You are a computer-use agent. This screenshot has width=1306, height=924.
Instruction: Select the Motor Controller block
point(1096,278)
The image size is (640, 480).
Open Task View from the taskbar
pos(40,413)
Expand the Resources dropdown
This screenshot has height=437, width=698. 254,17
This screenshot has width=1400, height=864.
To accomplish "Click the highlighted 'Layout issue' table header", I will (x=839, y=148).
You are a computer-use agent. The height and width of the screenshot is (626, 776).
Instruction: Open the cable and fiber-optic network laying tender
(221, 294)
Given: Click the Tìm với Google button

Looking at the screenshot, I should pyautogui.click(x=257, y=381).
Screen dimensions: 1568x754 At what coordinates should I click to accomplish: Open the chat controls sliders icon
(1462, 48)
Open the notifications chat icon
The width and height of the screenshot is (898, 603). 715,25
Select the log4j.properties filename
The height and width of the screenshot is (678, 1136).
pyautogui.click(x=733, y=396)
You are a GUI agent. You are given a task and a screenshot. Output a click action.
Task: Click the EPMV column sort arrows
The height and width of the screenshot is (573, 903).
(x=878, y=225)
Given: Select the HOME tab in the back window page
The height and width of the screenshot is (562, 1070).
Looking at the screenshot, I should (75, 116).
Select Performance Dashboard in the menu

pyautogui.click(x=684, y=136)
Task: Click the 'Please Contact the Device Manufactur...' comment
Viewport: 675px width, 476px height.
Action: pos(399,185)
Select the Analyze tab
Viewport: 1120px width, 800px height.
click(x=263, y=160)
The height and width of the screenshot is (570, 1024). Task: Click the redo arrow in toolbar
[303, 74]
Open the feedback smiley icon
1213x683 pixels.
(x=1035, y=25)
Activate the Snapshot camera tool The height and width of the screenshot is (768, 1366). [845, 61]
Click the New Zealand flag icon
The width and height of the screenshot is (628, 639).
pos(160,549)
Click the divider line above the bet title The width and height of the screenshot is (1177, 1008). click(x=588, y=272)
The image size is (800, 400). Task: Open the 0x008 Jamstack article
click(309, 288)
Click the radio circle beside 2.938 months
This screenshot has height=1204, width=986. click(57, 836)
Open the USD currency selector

**Problem details**. Return each line of the records above exactly as it reads.

**Answer space**.
You are a computer-use agent. This screenshot has width=1306, height=924.
Instruction: Select the Motor Controller block
point(1096,278)
The image size is (640, 480).
Open Task View from the taskbar
pos(40,413)
Expand the Resources dropdown
This screenshot has height=437, width=698. 254,17
This screenshot has width=1400, height=864.
To accomplish "Click the highlighted 'Layout issue' table header", I will (x=839, y=148).
You are a computer-use agent. The height and width of the screenshot is (626, 776).
Instruction: Open the cable and fiber-optic network laying tender
(221, 294)
Given: Click the Tìm với Google button

Looking at the screenshot, I should pyautogui.click(x=257, y=381).
Screen dimensions: 1568x754 At what coordinates should I click to accomplish: Open the chat controls sliders icon
(1462, 48)
Open the notifications chat icon
The width and height of the screenshot is (898, 603). 715,25
Select the log4j.properties filename
The height and width of the screenshot is (678, 1136).
pyautogui.click(x=733, y=396)
You are a GUI agent. You are given a task and a screenshot. Output a click action.
Task: Click the EPMV column sort arrows
The height and width of the screenshot is (573, 903).
(x=878, y=225)
Given: Select the HOME tab in the back window page
The height and width of the screenshot is (562, 1070).
Looking at the screenshot, I should (75, 116).
Select Performance Dashboard in the menu

pyautogui.click(x=684, y=136)
Task: Click the 'Please Contact the Device Manufactur...' comment
Viewport: 675px width, 476px height.
Action: pos(399,185)
Select the Analyze tab
Viewport: 1120px width, 800px height.
click(x=263, y=160)
The height and width of the screenshot is (570, 1024). Task: Click the redo arrow in toolbar
[303, 74]
Open the feedback smiley icon
1213x683 pixels.
(x=1035, y=25)
Activate the Snapshot camera tool The height and width of the screenshot is (768, 1366). [845, 61]
Click the New Zealand flag icon
The width and height of the screenshot is (628, 639).
pos(160,549)
Click the divider line above the bet title The width and height of the screenshot is (1177, 1008). click(x=588, y=272)
The image size is (800, 400). Task: Open the 0x008 Jamstack article
click(309, 288)
Click the radio circle beside 2.938 months
This screenshot has height=1204, width=986. click(57, 836)
Open the USD currency selector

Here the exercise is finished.